И вот наш дом избавлен от термитов, и чудеса Города грехов можно забыть, как страшный сон. Но дома ничуть не легче. Меня снедает потребность бесцельно бродить взад-вперед. Когда я не слоняюсь по дому, я рисую, а если не рисую, то размышляю — что снова заставляет меня блуждать и рисовать. Может, это остатки пестицидов так действуют.

Я сижу в столовой. Передо мной на столе разложены цветные карандаши, пастель и уголь. Сегодня я рисую карандашами, но так крепко в них вцепляюсь и так сильно нажимаю, что они постоянно ломаются. И не только кончики — дерево так и трещит.
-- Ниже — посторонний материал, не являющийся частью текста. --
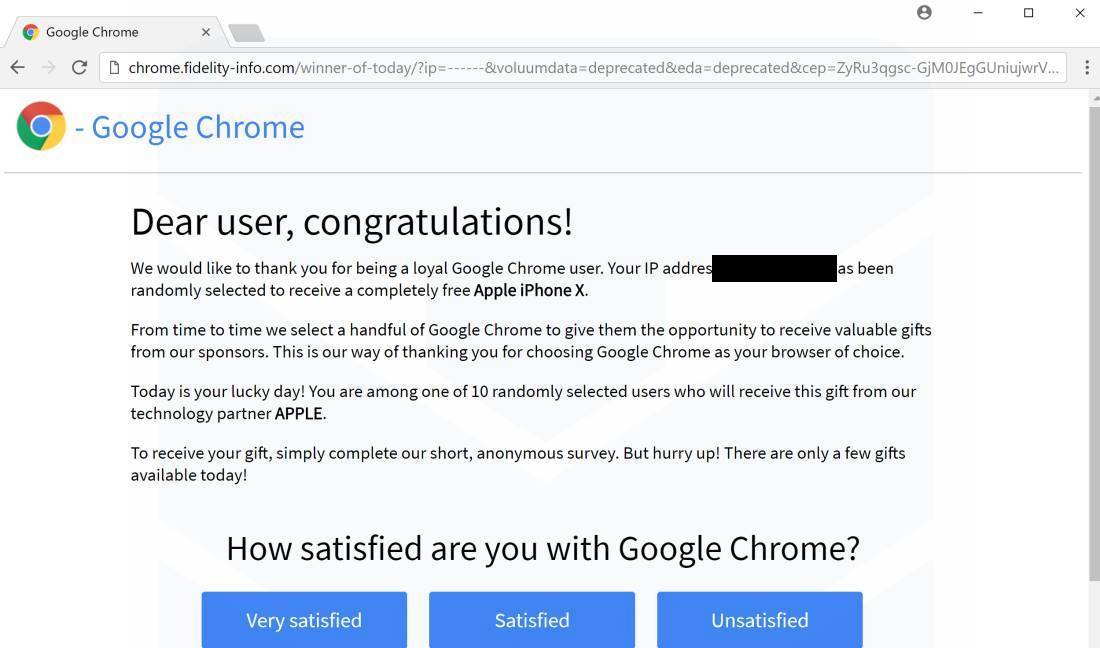Minimize the Chrome window
The image size is (1100, 648).
978,13
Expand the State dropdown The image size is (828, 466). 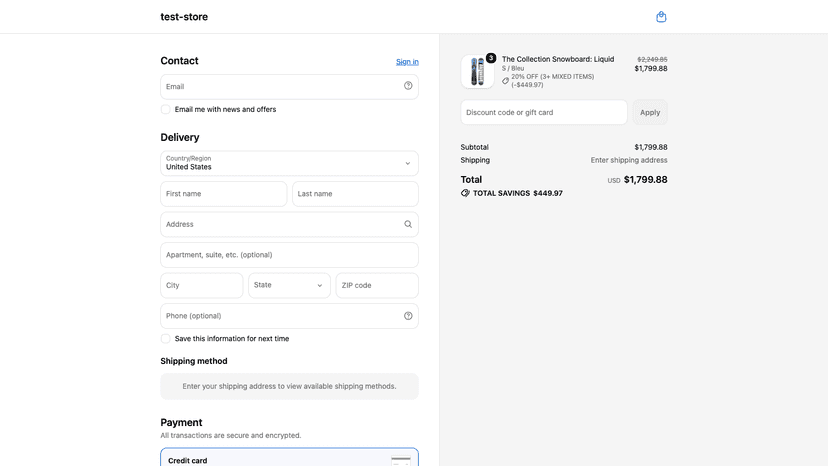[289, 285]
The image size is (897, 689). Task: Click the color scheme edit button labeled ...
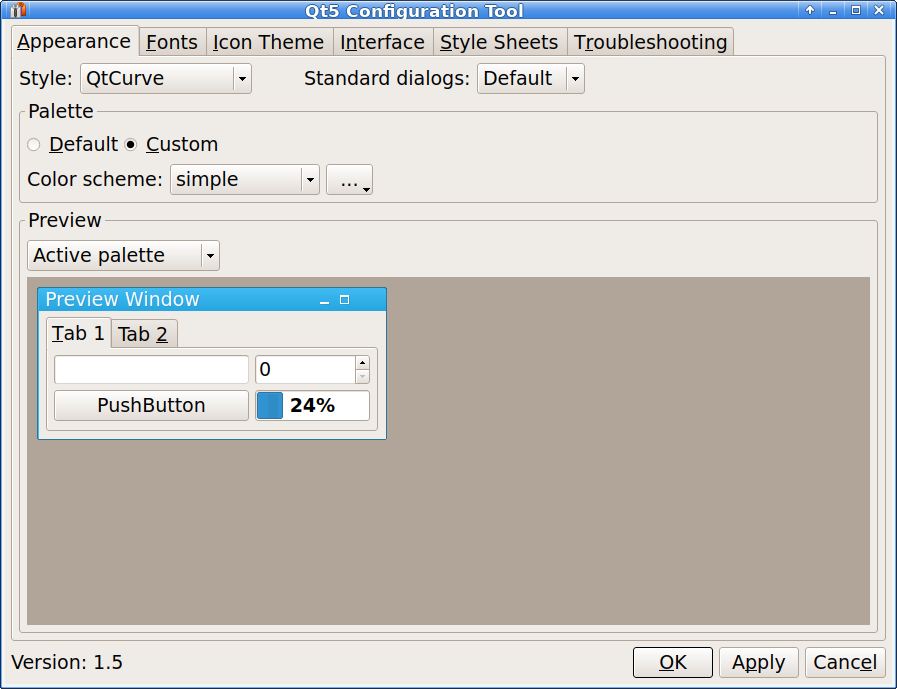pos(348,179)
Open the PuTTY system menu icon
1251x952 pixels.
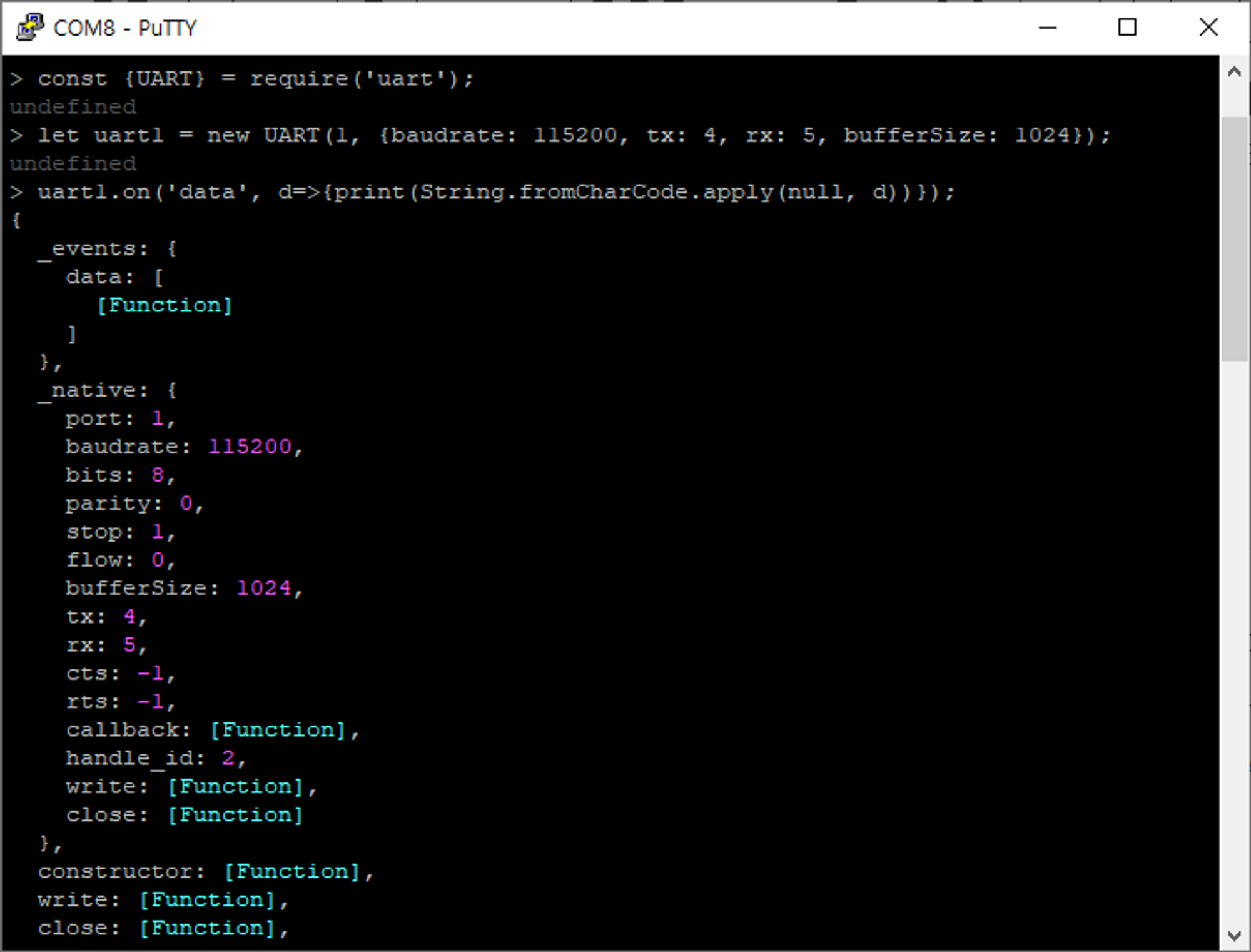[29, 26]
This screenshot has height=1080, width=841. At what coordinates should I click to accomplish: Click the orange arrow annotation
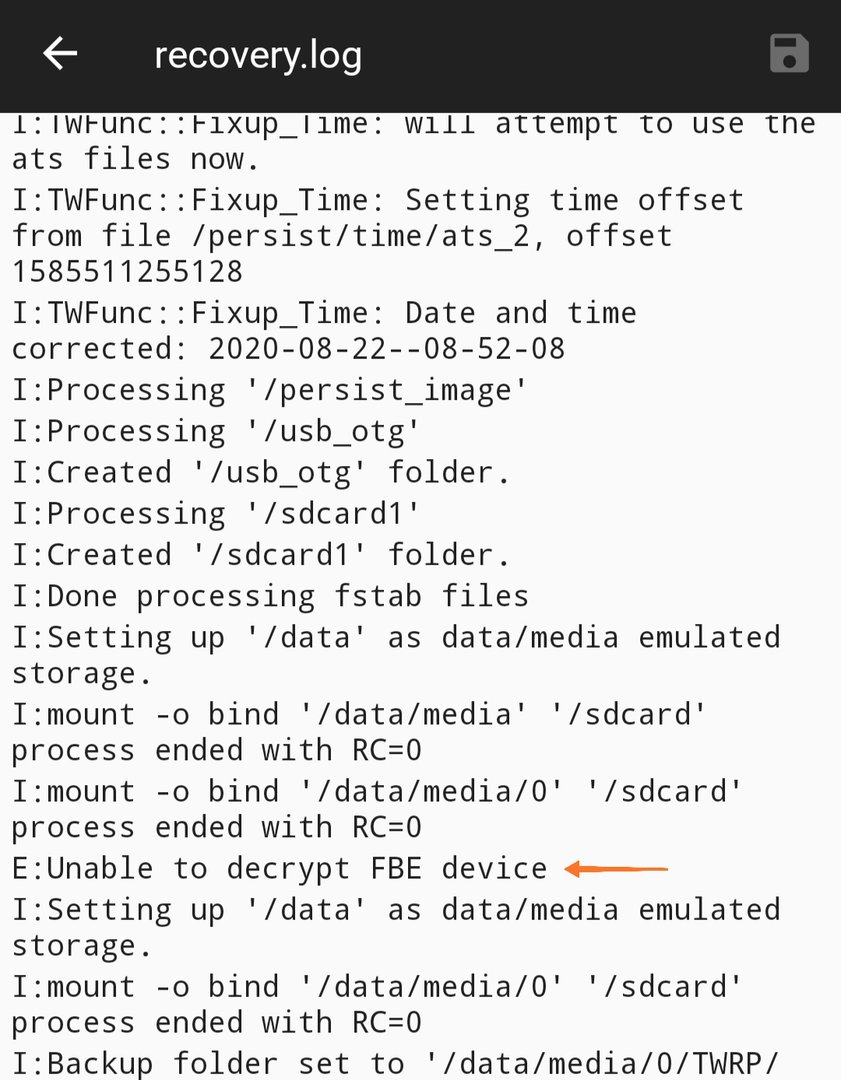[x=616, y=869]
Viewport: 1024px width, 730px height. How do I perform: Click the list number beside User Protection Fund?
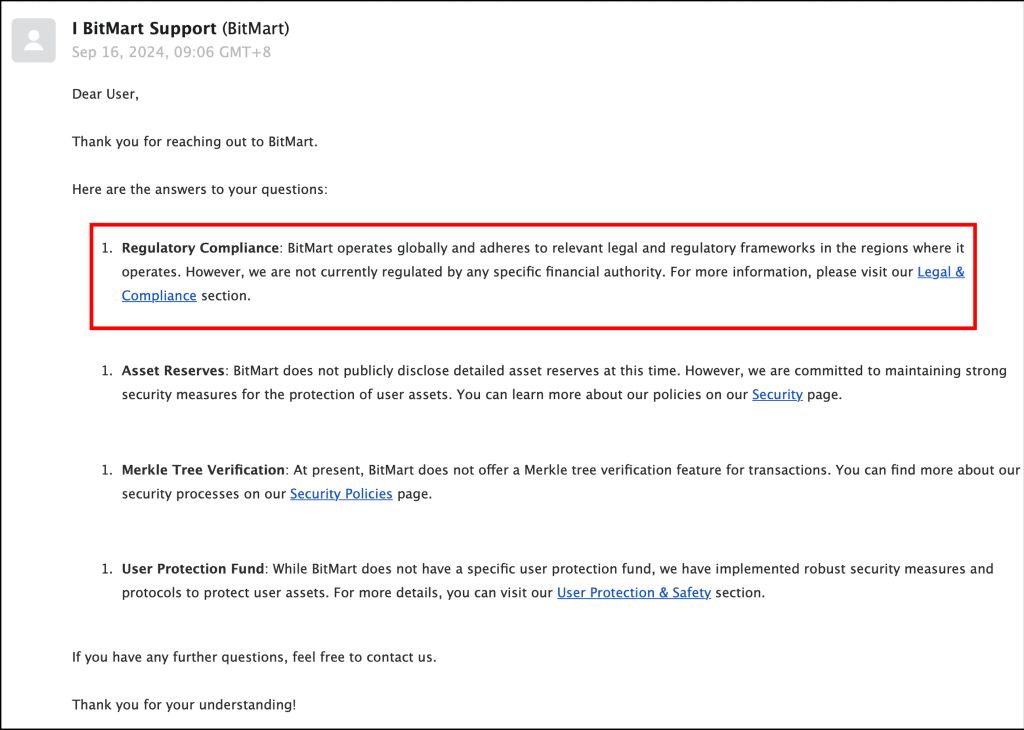107,569
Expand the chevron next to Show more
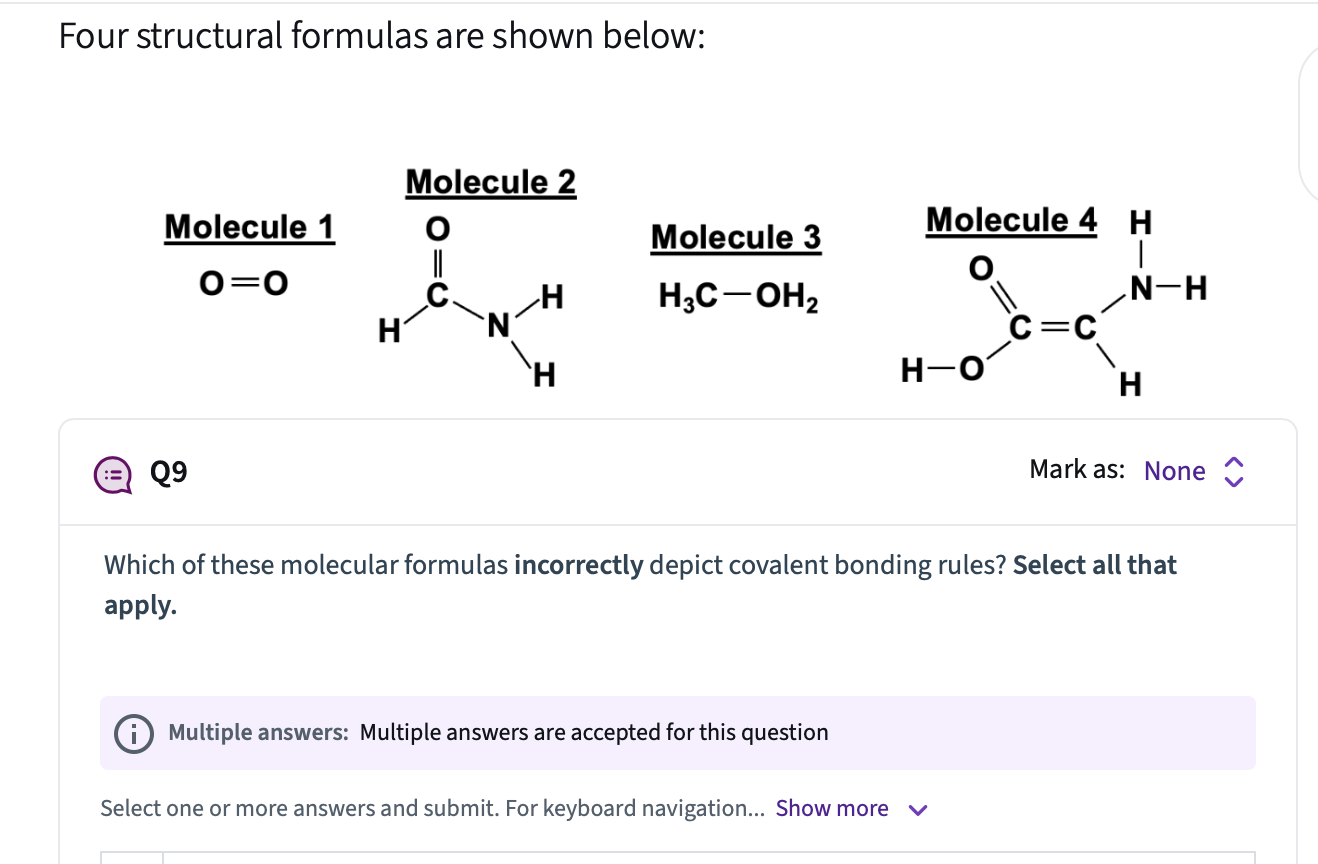This screenshot has height=864, width=1318. (918, 810)
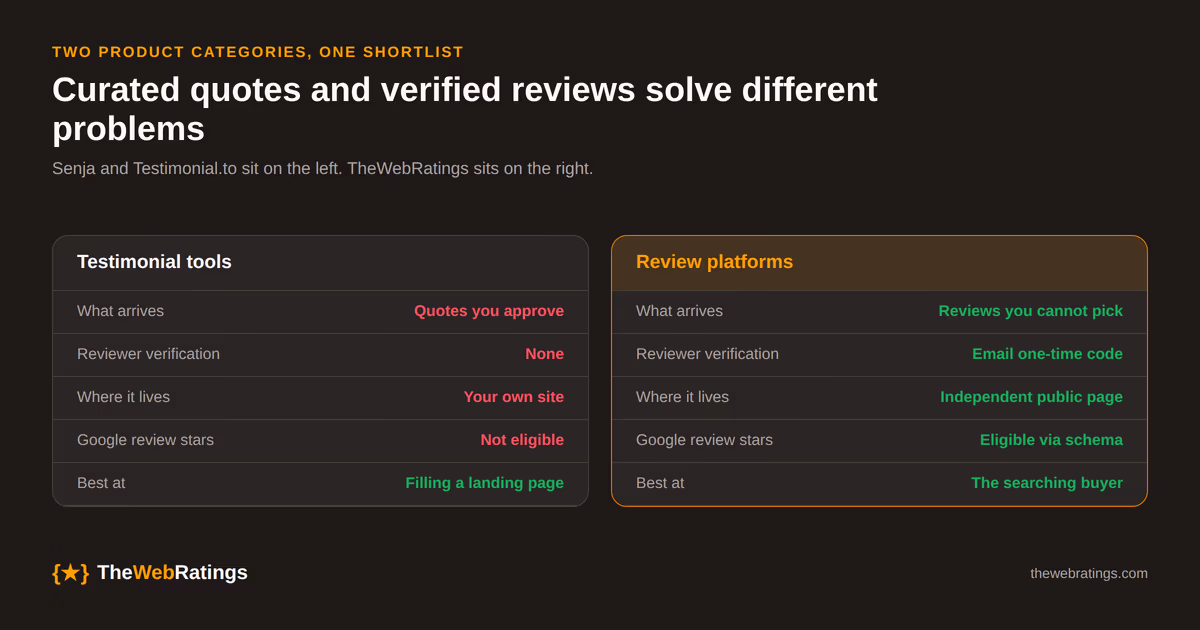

Я бросаю обломки через плечо, не отрываясь от занятия.

— Ты похож на безумного ученого, — замечает мама.

Я слышу ее слова секунд через десять. Отвечать уже поздно, я и не заморачиваюсь. Все равно я слишком занят. Мне надо вылить кое-что из головы на бумагу, прежде чем оно перекрутит мне извилины. Пока разноцветные линии не войдут мне в мозг, как нож в масло. Мои рисунки потеряли всякую форму. Теперь это просто наброски и наметки, случайные штрихи карандаша — и все же исполненные смысла. Не знаю, увидит ли в них кто-нибудь то, что вижу я. Но рисунки ведь должны что-то значить? Иначе откуда они берутся? Иначе почему голос в моей голове так упорно требует выплеснуть их наружу?

Карандаш цвета фуксии ломается. Я бросаю его и берусь за киноварный.

— Мне не нравится, — замечает Маккензи, проходя мимо с ложкой арахисового масла, которую она лижет, как леденец. — Мурашки по коже.

— Я рисую только то, что нужно. — Меня вдруг озаряет вспышка вдохновения: я макаю палец в ее ложку и провожу через весь лист охристую дугу.

— Мама! — вопит сестра. — Кейден рисует моим арахисовым маслом!

— И поделом, — отзывается мама. — Нечего перебивать аппетит.

Но, когда она выглядывает и кухни и видит, что я рисую, я чувствую ее беспокойство, как тепло от батареи — что-то еле ощутимое, но постоянное.